* Exercise goal
Copy out the material from the line containing "Enable the VLAN Trunk checkbox" through the line containing "point(559,331)", both included, and leave the pictures out.

* Material for this exercise
───

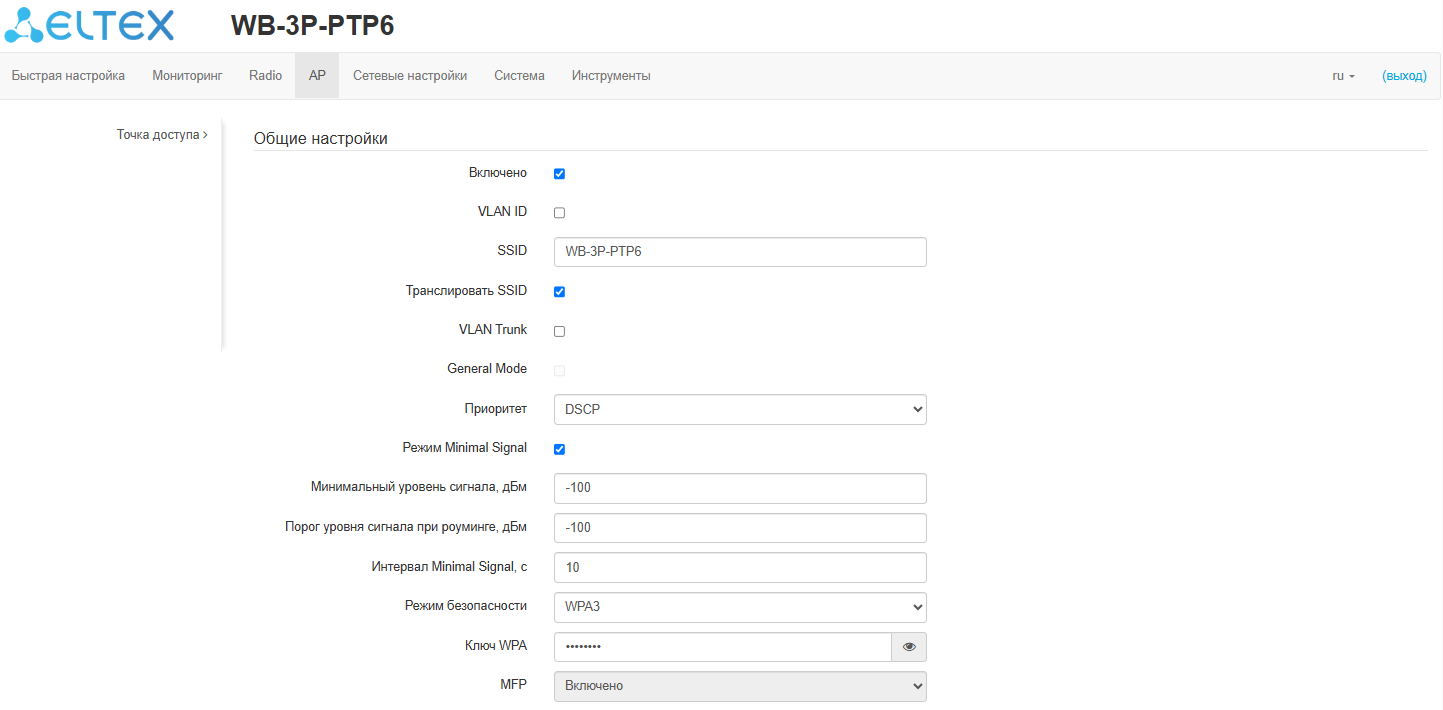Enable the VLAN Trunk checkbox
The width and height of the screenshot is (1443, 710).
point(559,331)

───

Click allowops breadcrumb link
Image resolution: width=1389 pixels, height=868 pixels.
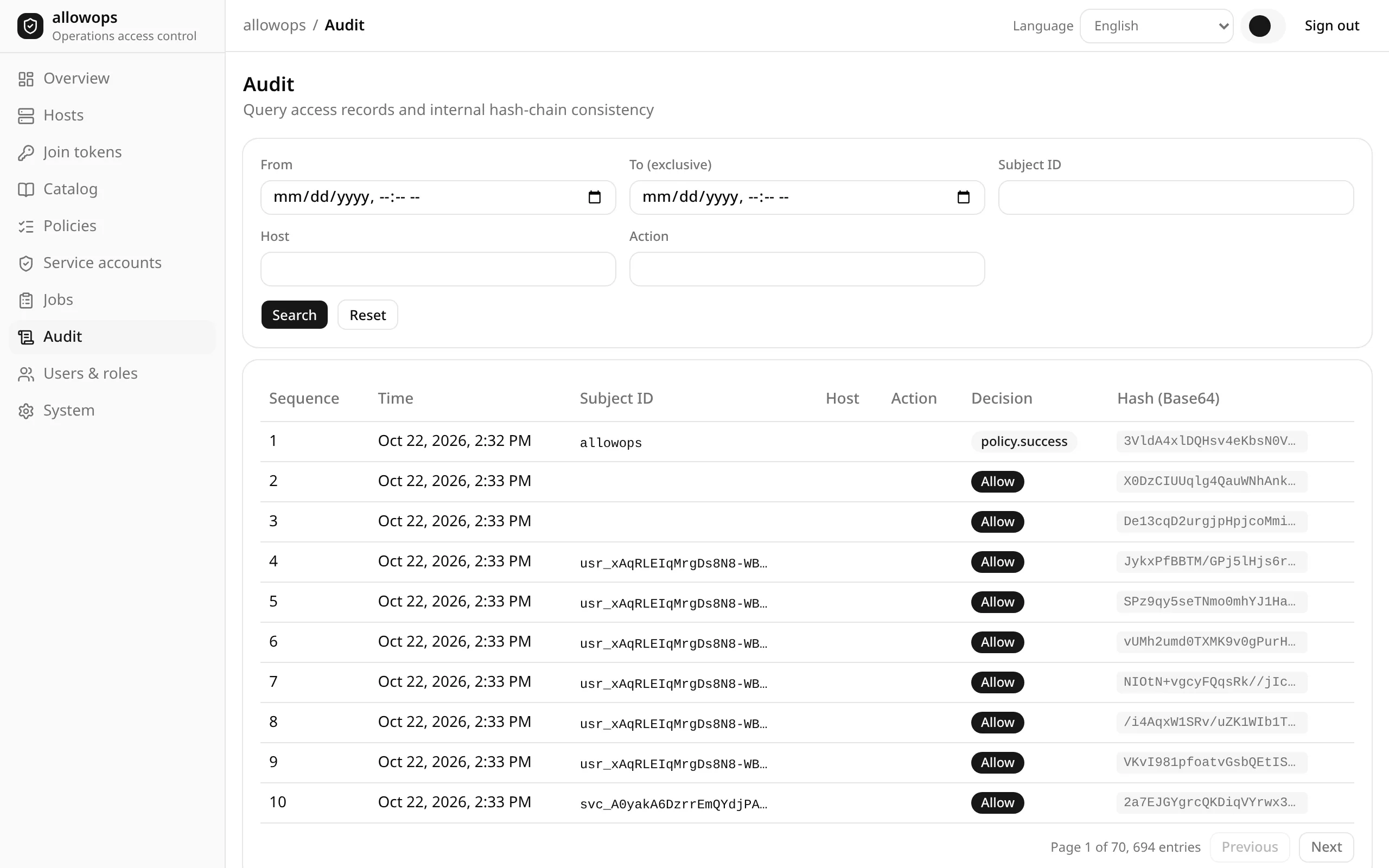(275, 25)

───

* Completed task
Enable the VLAN Trunk checkbox
The width and height of the screenshot is (1443, 710).
point(559,331)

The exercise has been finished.